1. Borrow only when you need to
In some cases, borrowing makes sense. But there’s always a cost: the interest you pay. In general, borrow only when you need to – and to pay for things that have lasting value or the potential to go up in value.
2. Borrow only as much as you need to
Look at your gross debt service ratio (GDSR). This is the percentage of your gross monthly income that you need to pay your basic housing costs. If your GDSR is higher than 32%, you may find it difficult to cover other expenses.
Also take a look at your total debt service ratio (TDSR). This is the percentage of your gross monthly income that you use for housing and other outstanding loans and debts.
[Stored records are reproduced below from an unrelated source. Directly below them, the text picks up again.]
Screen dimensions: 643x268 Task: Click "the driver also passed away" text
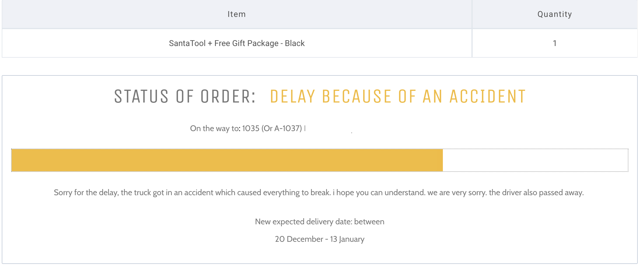[536, 193]
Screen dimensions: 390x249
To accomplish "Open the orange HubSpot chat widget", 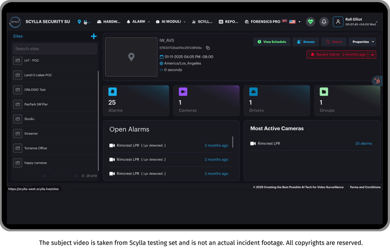I will [377, 81].
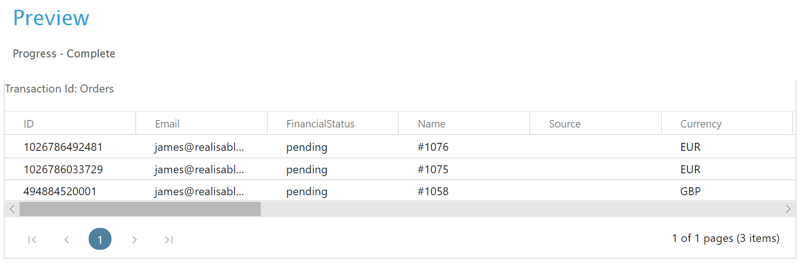804x269 pixels.
Task: Click the Source column header
Action: 564,124
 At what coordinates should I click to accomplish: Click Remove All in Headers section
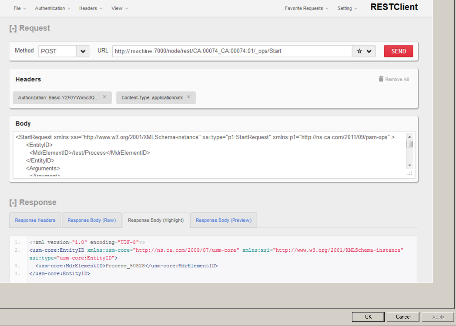[397, 79]
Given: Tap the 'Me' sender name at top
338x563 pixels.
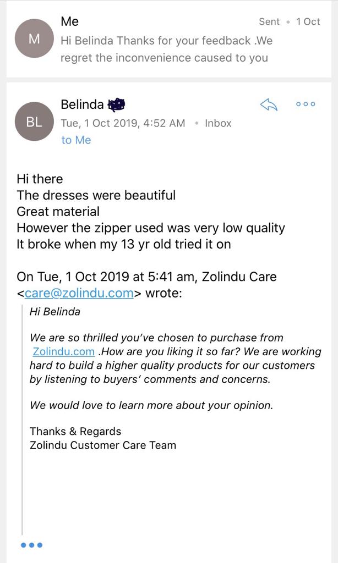Looking at the screenshot, I should [69, 21].
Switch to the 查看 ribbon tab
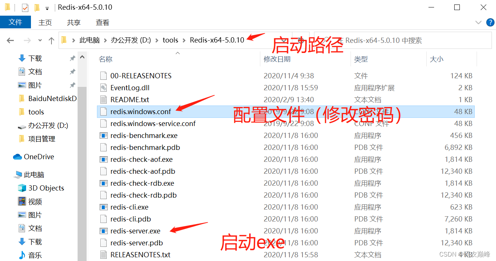The image size is (496, 261). click(x=102, y=22)
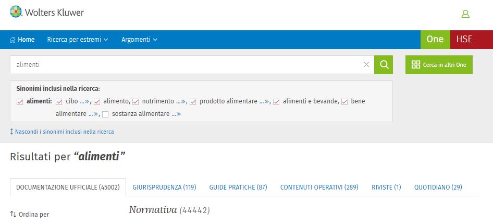Toggle the nutrimento synonym checkbox
Viewport: 493px width, 224px height.
pos(135,101)
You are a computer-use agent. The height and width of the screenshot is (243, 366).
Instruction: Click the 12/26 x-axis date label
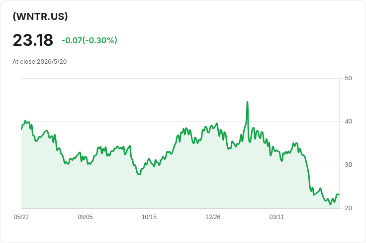[213, 217]
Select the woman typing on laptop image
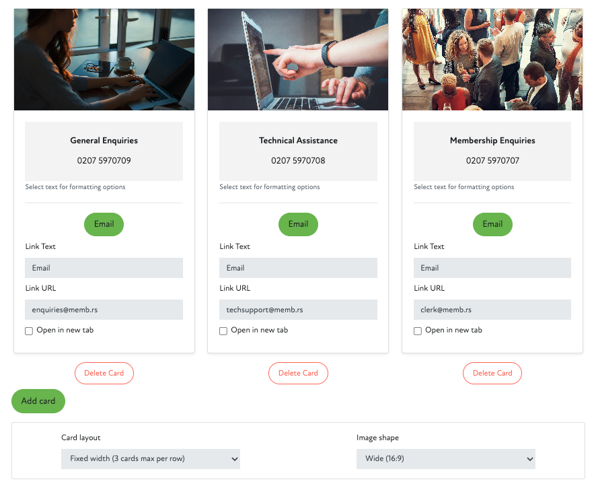This screenshot has width=594, height=490. tap(104, 60)
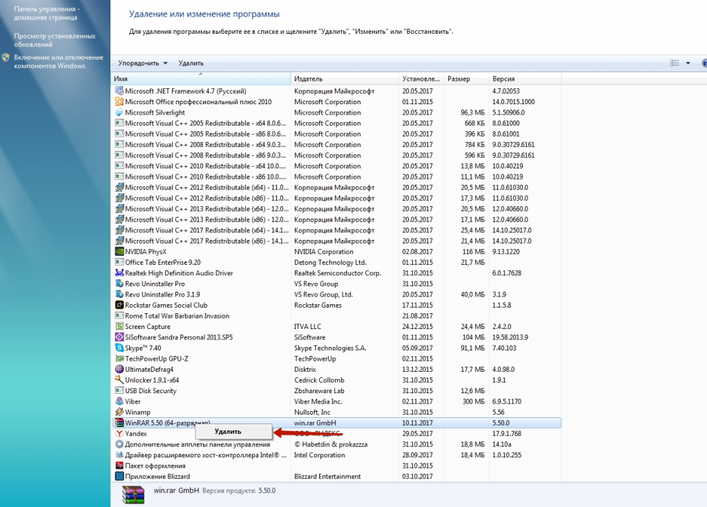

Most financial institutions won’t grant you a loan if your TDSR is above 40%.
3. Shop around for the lowest interest rate
If you’re making a major purchase, like a house, a fraction of a per cent can save you thousands of dollars. Make sure you know the right questions to ask before you borrow.
4. Plan ahead
It’s often easier to negotiate a lower interest rate when you have time on your side. It may also be easier to get approved for certain types of loans, like lines of credit, before you may need them. Another idea is to get a pre-approved mortgage if you know you’re going to buy a house.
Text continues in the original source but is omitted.